Deux coups de feu retentirent sur le devant de la maison. Un bruit de vitre brisée. Brian s’accroupit et pointa le revolver vers la porte d’entrée. Dominic contourna Maria et Rolf, s’accroupit, puis jeta un coup d’œil à la fenêtre de la cuisine. Dehors, deux des hommes étaient agenouillés au-dessus de leur partenaire. L’un d’eux leva la tête, aperçut Dominic, et tira deux coups de feu à travers la vitre.

Retombé à quatre pattes, Dominic demanda à Maria : « Vous avez de l’huile ? » Elle lui indiqua le placard du bas, en face. Dominic leur ordonna de retourner dans le séjour avec Brian, puis il récupéra la bouteille d’huile et renversa son contenu sur le lino, un mètre devant la porte avant de les rejoindre dans le séjour. Alors qu’il contournait Brian, la porte de derrière s’ouvrit de nouveau à la volée. Une silhouette s’engouffra, suivie d’une autre. Le premier individu dérapa sur le sol huilé et s’étala, entraînant avec lui son partenaire. Le revolver en main, Brian s’engagea dans le couloir, l’épaule droite calée contre le mur, puis il ouvrit le feu. Il logea deux balles dans le corps du premier homme et trois dans celui du second, puis récupéra leurs armes et les lança à Dominic qui s’était déjà engagé dans le corridor en poussant Rolf et Maria devant lui.

Évitant la flaque d’huile, Dominic enjamba les corps, jeta un coup d’œil dehors par la porte de derrière, puis se recula. « La voie est libre… »

Venant du séjour, ils entendirent la porte qu’on enfonçait, puis le grincement du mobilier repoussé sur le plancher.

« Filez vers la voiture, dit Dominic à son frère. Démarre, fais du bruit.

– Pigé. »

Tandis que Brian poussait dehors Rolf et Maria, Dominic se retourna vers le couloir juste à temps pour voir une silhouette escalader l’empilement de meubles. Dominic fila par la porte de derrière et traversa la pelouse au pas de course pour contourner le garage par l’arrière. À l’intérieur, Brian avait fait démarrer la voiture de Rolf et emballait le moteur. Dominic s’agenouilla et regarda derrière lui ; la clôture était plongée dans l’obscurité et recouverte de broussailles. Accroupi devant, il devait être presque invisible.

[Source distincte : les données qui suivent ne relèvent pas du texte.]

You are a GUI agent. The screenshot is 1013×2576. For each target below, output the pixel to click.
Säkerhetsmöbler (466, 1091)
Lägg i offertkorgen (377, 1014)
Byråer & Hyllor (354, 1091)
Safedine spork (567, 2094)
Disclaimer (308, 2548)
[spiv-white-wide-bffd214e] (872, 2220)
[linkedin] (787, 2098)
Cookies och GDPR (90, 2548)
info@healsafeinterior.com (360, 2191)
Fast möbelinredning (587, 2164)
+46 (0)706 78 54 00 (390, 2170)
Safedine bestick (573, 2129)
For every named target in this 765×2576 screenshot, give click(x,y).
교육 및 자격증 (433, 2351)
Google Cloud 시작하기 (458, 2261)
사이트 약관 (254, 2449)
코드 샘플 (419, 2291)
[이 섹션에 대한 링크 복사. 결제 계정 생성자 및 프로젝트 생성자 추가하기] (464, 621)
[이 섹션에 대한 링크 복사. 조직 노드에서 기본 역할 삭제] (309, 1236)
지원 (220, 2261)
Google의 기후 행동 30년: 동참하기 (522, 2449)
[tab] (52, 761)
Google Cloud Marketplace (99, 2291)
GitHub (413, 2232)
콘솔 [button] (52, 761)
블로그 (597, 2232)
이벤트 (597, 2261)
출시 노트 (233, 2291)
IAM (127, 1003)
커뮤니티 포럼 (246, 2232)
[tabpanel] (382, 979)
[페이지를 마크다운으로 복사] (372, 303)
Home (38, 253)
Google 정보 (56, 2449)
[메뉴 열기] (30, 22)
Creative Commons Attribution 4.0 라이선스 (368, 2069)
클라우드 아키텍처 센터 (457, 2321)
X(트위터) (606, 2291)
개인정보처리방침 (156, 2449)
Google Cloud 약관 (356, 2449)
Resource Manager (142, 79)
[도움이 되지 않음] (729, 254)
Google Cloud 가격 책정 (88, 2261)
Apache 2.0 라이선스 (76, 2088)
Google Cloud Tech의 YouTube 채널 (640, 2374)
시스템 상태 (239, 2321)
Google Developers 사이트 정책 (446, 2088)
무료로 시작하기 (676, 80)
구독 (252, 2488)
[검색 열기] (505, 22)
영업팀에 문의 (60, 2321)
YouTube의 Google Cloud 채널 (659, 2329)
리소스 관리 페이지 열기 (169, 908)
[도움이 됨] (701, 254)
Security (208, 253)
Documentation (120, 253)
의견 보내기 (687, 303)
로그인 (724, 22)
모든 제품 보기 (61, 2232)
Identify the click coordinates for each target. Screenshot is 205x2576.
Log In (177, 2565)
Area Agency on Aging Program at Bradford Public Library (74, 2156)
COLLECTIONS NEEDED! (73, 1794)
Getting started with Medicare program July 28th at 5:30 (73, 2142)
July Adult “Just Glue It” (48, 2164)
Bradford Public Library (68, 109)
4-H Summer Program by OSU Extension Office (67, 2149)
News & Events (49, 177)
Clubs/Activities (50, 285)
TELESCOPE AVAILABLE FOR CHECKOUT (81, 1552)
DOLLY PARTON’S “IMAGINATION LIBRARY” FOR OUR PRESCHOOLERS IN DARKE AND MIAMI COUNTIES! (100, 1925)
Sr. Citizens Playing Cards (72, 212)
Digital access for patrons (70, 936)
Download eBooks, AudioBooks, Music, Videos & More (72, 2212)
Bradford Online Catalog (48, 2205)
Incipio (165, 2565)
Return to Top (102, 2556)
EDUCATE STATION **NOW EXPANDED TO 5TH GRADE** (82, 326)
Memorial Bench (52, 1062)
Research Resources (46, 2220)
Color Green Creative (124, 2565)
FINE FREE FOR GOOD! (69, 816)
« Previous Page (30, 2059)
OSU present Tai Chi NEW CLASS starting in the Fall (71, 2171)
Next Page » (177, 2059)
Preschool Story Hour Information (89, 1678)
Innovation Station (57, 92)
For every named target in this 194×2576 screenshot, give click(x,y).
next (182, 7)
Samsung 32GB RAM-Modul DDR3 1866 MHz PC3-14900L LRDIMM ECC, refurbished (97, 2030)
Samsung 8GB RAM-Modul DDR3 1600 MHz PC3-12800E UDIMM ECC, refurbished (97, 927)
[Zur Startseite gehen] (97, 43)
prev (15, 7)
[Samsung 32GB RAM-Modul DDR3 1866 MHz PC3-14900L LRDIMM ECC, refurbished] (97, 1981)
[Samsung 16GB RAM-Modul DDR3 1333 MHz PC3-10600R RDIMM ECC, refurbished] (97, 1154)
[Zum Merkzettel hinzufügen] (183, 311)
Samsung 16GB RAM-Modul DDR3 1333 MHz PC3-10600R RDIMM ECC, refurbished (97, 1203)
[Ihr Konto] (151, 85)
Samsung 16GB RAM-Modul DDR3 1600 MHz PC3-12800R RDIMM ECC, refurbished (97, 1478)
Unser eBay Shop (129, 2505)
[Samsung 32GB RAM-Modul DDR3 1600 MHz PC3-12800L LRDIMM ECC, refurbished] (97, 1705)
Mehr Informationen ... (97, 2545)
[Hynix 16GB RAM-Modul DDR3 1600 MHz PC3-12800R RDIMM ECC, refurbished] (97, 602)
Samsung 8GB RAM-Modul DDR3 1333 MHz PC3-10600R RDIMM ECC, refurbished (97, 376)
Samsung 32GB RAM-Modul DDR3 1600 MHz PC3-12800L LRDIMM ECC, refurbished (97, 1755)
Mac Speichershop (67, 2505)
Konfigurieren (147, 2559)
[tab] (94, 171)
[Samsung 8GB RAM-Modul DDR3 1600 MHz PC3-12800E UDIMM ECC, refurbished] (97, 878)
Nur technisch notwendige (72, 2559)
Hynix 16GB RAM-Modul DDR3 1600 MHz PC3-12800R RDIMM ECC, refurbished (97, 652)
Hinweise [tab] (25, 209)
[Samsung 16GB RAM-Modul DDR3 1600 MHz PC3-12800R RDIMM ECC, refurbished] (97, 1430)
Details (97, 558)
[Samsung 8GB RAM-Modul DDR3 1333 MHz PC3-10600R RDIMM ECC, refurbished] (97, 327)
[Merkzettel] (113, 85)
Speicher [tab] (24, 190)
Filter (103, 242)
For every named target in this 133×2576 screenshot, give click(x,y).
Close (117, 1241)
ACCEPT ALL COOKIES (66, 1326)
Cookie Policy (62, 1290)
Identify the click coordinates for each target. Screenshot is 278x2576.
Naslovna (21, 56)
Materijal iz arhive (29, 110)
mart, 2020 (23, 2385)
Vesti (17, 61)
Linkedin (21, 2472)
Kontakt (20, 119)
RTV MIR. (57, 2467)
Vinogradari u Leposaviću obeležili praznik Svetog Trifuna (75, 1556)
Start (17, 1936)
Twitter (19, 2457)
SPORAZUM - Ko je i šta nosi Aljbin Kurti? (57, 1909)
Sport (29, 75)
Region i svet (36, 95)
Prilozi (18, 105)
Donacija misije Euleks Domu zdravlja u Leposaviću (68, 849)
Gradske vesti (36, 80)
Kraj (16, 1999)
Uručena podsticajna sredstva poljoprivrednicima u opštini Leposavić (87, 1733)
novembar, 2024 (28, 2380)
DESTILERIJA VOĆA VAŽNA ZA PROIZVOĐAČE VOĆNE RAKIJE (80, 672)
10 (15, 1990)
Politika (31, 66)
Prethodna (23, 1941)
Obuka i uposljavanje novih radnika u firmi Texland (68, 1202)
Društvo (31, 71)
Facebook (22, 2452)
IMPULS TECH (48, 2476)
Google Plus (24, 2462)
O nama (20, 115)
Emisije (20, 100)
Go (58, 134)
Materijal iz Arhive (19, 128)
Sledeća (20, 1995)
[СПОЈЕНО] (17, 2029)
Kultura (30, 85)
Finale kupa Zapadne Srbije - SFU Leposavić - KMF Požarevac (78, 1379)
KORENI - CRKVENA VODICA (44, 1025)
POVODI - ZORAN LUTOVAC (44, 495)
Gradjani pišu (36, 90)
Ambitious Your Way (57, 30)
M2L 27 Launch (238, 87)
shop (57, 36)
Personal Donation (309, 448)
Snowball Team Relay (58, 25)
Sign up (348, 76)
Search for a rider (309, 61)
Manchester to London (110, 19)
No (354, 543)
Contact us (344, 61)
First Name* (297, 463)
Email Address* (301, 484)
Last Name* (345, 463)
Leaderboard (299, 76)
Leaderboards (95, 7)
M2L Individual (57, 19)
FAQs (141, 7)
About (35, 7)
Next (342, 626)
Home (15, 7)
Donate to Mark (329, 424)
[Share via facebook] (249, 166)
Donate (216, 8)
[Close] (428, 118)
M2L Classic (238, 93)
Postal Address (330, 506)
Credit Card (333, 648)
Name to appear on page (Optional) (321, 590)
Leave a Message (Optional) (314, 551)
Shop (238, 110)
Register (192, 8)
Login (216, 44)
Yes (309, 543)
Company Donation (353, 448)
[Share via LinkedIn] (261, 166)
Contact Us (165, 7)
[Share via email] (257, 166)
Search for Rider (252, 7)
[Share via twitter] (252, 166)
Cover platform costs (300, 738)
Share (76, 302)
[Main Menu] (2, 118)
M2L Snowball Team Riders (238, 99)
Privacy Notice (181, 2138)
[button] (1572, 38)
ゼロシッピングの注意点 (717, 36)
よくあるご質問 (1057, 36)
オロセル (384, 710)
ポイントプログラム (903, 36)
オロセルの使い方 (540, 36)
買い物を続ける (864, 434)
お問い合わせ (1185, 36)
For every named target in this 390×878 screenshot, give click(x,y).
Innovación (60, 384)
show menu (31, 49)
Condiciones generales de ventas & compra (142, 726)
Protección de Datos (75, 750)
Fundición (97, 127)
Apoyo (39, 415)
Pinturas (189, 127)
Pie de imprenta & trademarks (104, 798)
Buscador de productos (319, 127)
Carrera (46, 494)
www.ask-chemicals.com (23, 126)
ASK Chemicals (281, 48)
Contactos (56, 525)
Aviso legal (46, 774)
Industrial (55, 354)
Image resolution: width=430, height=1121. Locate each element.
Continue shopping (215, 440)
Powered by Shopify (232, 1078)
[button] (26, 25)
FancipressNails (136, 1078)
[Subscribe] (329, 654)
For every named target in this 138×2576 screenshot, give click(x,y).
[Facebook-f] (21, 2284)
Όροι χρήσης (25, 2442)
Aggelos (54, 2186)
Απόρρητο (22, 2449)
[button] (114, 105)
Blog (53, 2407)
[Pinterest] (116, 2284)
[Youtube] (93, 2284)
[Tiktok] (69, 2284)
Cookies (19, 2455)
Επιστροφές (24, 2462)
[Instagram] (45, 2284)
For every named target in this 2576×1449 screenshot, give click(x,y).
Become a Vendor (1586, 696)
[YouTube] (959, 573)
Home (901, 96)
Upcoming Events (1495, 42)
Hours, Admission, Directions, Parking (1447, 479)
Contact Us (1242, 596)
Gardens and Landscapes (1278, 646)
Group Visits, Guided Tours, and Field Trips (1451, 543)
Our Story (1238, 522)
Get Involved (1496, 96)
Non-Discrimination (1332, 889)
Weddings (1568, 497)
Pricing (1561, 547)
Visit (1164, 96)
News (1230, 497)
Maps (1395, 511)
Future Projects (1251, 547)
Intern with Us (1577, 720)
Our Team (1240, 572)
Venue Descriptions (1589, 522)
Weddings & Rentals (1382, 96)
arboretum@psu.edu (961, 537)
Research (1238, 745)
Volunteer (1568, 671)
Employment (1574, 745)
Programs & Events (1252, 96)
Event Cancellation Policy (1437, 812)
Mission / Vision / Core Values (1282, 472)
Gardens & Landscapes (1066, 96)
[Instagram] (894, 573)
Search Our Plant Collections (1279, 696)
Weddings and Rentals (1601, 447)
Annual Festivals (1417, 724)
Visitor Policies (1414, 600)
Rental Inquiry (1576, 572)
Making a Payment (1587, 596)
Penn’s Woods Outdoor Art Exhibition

Le dernier homme apparut sur le seuil. Ayant découvert ses camarades morts dans la cuisine, il se montrait plus prudent, regardant de chaque côté avant de s’aventurer dehors. Il marqua une nouvelle pause, puis se coula le long du mur pour inspecter l’allée avant de traverser la pelouse. Dominic attendit qu’il ait presque posé la main sur le bouton de la porte du garage pour lâcher : « Eh ! » Il laissa l’homme se tourner imperceptiblement, juste pour avoir une cible parfaite, et tira à deux reprises. Les deux balles cueillirent l’homme au sternum. Il recula en titubant, tomba à genoux, puis bascula en arrière.